Players spend energy to enter turn-based battles on a campaign map with battles seeing players drag a dragon's element on top of an enemy to attack. This begins a meter, and players are challenged with tapping when the meter is in either the gray (normal attack) or green (perfect attack) areas. If players stop the meter in the red area, their attack misses.

Battles continue until all enemy units have been defeated, and players earn rewards like experience points and dragon food after each victory. Players can spend premium currency on a VIP upgrade to unlock additional rewards after these battles. VIPs also can complete more battles before waiting for their energy to recharge and can participate in VIP-only events. VIP accounts aren't permanent, but rather last for a limited amount of time, about their cost.

In addition to the game's single-player story mode, gamers can enter the Arena to face off against other players for exclusive rewards.
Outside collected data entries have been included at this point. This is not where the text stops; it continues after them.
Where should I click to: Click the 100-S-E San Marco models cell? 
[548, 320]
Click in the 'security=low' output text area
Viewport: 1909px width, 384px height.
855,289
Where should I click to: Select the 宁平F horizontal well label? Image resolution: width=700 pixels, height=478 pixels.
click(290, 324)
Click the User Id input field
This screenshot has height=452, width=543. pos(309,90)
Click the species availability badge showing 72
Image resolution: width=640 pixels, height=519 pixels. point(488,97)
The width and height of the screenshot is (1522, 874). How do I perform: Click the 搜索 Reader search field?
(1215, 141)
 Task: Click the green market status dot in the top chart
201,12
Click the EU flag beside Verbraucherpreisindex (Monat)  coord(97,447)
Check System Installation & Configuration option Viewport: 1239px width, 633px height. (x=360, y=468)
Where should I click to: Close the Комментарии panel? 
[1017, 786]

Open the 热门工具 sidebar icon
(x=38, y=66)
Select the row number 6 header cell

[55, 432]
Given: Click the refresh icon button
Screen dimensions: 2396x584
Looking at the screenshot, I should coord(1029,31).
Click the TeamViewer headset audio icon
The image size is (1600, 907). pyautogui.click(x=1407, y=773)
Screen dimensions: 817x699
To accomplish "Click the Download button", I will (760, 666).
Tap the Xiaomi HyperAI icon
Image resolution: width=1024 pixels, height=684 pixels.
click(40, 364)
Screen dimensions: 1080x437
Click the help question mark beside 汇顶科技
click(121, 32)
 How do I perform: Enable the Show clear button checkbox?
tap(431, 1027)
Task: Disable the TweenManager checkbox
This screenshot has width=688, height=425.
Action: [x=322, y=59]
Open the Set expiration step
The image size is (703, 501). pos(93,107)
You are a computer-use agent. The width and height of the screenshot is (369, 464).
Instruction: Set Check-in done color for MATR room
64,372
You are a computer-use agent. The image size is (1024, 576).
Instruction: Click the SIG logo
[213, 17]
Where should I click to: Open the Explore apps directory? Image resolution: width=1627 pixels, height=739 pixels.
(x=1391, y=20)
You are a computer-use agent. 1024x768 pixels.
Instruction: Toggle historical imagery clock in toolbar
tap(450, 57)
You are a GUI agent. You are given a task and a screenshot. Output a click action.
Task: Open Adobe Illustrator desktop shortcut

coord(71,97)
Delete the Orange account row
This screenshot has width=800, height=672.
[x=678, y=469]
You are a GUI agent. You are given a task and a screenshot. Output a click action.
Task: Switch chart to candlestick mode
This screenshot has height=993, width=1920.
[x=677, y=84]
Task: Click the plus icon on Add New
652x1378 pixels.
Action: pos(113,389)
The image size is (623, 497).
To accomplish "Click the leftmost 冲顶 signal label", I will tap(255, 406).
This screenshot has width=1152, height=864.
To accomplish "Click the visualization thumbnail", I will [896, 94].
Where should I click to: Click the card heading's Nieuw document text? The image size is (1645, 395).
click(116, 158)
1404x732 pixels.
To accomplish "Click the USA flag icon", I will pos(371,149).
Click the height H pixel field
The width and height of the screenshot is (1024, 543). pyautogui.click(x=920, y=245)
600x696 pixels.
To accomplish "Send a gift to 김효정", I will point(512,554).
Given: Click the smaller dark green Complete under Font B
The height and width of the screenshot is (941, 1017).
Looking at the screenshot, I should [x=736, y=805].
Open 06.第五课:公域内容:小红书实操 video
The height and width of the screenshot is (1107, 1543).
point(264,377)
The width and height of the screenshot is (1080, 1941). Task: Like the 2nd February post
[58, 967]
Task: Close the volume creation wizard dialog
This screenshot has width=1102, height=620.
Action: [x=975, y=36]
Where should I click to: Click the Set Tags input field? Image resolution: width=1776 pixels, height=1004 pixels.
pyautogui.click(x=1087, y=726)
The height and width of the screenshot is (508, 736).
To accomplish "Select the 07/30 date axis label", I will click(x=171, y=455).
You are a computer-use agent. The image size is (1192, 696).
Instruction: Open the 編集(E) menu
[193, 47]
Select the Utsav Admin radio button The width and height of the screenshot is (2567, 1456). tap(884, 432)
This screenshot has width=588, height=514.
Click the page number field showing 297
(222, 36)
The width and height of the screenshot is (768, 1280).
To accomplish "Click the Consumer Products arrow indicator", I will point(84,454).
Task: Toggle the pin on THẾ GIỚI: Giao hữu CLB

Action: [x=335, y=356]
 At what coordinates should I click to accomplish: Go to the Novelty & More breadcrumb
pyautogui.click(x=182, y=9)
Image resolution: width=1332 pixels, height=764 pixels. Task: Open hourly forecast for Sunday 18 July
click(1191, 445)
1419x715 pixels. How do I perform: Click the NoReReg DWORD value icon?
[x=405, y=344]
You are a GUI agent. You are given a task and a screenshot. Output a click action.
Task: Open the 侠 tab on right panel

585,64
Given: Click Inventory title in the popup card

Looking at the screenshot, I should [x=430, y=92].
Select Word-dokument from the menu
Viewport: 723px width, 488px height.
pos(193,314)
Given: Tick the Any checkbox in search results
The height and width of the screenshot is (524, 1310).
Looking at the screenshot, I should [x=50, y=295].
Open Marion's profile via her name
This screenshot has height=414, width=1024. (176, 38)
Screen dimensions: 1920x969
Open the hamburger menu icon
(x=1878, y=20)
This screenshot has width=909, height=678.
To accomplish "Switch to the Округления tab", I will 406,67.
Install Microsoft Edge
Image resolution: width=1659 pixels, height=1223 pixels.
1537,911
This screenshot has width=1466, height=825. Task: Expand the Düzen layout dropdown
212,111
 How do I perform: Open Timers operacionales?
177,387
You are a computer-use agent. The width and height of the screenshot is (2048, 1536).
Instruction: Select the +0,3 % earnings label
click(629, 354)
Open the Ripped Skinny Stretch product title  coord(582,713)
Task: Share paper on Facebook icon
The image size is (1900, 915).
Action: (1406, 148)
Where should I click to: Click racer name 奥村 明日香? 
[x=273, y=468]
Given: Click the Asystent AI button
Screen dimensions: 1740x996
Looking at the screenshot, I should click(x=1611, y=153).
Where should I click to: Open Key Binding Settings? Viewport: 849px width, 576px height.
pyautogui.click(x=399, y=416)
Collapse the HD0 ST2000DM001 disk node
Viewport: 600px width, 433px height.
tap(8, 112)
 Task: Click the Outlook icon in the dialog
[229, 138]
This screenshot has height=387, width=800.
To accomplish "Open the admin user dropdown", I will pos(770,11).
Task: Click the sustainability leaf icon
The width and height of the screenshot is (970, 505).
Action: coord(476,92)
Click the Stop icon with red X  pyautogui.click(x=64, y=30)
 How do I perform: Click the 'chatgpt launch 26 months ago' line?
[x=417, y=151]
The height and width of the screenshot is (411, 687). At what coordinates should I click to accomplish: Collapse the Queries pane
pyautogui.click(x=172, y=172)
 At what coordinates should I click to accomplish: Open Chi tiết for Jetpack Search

There are 6 structures named ruins on the various islands that can be purchased and explored; The Mystic Cave, Ghost Ship, Wildfire Marsh, Skull Gate, Ancient's Palace, and Magma's Lair. These structures can be purchased with in-game currency. Each structure gives the player rewards and seals through exploring. When the player explores, each ruin offers three shards that makeup one seal. After forging the seal, it gives the player a brief speed-up of in-game timers. After unlocking each of the six seals, a dragon called Chronos appears on top of the Mystic Cave, giving the player the ability to speed up timers.

== New Dragon Mania game ==
In 2026, Gameloft announced on websites that it is preparing a new Dragon Mania game for 2027, titled Dragon Mania Skyhaven. The studio has removed the game's name from its website but is actively continuing recruitment for the game.According to the first available information, it will be an open-world game where players can create their own village to take care of dragons. Players will notably be able to fly on the backs of dragons to explore the world. The game is planned for release on PC and consoles, while a mobile version has neither been confirmed nor ruled out for now. It is also worth noting that updates for Dragon Mania Legends have not slowed down, as the two games are being developed by separate teams.